Review: Ian Hawgood – Love Retained
The pieces on Love Retained were originally intended to form the basis of collaborations. This would explain why the piano often appears to be crouching down in a small portion of the stereo frame, or why chords seem to pause and await reply (to which only silence acknowledges receipt). Hawgood is ducking beneath violins that don’t exist yet, or asking questions of electronics that haven’t stepped into earshot; like an actor forced to interact with green screen, splashing the images of their imagination onto the unresponsive vertical surface. Nothing here has been edited or mastered. Hawgood hasn’t reshaped this music to remove the sensation of a solo voice engaged in an unrequited duet, and neither has he made effort to eradicate the occasional mistakes in timing or velocity (if they even be called “mistakes” once they’ve been intentionally committed to release). Love Retained is a person stretching out beyond the walls of their own world, faithfully awaiting the moment that the hand clasps upon fingers reaching forth from the opposite direction.

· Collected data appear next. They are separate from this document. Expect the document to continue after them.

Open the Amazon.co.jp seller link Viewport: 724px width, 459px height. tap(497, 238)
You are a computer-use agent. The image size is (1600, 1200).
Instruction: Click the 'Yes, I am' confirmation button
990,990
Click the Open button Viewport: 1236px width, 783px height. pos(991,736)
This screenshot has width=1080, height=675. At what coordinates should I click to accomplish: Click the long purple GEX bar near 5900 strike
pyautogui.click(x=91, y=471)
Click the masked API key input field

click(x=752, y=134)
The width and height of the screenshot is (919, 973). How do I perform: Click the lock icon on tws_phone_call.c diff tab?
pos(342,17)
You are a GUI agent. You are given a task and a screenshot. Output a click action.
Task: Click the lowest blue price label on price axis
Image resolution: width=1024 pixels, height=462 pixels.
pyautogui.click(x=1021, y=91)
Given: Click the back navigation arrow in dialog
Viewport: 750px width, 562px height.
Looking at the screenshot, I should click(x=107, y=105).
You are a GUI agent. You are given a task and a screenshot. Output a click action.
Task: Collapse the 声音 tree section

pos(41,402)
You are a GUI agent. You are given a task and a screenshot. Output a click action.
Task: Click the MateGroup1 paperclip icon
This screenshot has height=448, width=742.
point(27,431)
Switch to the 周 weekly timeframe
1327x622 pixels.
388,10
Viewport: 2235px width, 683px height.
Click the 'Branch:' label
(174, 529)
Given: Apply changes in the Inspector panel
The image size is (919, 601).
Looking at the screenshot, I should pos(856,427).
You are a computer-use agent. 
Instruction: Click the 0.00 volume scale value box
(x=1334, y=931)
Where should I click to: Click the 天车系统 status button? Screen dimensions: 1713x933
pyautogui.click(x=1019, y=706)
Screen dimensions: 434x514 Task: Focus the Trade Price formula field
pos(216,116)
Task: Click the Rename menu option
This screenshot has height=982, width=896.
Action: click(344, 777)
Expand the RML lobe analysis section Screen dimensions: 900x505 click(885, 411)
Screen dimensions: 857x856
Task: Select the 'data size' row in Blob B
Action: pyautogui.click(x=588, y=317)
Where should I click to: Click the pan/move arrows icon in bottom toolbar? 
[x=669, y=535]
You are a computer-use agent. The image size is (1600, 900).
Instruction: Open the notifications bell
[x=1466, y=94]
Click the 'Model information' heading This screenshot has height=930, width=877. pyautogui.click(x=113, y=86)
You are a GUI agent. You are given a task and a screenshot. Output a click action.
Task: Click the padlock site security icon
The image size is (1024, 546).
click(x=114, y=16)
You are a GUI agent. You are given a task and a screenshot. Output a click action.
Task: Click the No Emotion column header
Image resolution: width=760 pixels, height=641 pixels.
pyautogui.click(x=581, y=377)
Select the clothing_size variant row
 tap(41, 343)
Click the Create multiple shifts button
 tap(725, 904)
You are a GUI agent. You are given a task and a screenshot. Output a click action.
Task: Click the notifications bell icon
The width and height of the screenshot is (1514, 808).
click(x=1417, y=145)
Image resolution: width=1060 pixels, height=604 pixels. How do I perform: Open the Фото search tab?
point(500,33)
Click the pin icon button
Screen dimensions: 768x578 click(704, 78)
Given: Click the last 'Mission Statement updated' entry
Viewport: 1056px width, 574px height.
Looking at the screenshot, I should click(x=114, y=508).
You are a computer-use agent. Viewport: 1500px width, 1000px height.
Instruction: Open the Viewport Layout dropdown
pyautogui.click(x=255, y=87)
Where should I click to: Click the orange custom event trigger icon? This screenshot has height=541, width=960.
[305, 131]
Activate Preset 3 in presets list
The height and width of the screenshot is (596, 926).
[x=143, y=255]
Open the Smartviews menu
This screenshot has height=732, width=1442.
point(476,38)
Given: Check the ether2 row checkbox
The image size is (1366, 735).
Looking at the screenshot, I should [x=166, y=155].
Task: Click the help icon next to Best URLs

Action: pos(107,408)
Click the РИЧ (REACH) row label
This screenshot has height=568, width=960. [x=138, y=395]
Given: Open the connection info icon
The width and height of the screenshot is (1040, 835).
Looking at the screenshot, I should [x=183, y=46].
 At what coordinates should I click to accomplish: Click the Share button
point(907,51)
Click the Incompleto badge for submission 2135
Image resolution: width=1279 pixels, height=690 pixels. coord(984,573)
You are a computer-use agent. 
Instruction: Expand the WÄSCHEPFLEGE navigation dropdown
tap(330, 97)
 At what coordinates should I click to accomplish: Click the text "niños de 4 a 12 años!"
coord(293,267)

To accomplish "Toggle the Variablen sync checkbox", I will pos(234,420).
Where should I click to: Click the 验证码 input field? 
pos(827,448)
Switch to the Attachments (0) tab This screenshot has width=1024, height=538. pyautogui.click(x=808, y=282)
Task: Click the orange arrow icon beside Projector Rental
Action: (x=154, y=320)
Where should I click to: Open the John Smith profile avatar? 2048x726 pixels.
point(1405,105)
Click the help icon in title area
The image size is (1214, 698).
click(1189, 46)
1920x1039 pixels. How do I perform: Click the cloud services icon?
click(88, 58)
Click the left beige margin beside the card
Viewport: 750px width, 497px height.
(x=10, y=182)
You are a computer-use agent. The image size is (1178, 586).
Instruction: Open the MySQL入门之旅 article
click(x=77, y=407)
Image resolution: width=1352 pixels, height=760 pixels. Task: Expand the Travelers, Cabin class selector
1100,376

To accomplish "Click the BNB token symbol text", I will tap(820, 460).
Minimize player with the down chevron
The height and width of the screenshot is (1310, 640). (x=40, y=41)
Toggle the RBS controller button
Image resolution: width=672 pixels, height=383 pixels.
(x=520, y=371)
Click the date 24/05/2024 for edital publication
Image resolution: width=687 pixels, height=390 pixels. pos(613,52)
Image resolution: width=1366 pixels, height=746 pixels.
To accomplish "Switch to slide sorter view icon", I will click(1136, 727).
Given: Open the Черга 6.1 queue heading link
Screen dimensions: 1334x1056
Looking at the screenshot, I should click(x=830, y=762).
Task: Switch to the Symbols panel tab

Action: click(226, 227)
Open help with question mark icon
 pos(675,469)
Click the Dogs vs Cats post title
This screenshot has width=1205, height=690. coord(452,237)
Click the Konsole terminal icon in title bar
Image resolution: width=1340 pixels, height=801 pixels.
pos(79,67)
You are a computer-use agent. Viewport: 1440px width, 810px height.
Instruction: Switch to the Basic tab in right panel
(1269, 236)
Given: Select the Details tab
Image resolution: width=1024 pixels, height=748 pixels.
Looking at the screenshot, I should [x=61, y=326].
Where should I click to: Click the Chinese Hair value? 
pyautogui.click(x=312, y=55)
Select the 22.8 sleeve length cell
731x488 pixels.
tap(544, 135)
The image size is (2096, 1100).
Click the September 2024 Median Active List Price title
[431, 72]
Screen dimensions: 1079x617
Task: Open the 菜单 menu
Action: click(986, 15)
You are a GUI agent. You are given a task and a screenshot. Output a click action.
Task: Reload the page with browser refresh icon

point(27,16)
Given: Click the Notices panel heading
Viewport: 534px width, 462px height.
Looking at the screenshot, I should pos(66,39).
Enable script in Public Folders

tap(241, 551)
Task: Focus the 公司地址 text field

The liner notes candidly frame the album in the context of Hawgood’s own experiences with depression. These should be read from the source rather than paraphrased, but at one point Hawgood makes reference to the fact that he is unlikely to complete another full length record due to the great stress of constricting a creative process to a particular timeframe. In light of this, Love Retained becomes an act of acceptance, weaving compositional intention into the lattice of environmental factor and executional oversight, with sudden silences and tape warbles rendered permanent facets of a music that doesn’t require further correction and refinement. With each listen, the visible seams start to recede into a work that I wouldn’t wish to be any other way. Meanwhile, the silence – that green screen that stares back so vacantly at Hawgood’s little cursive signatures of harmony and repetition – ceases to feel so empty.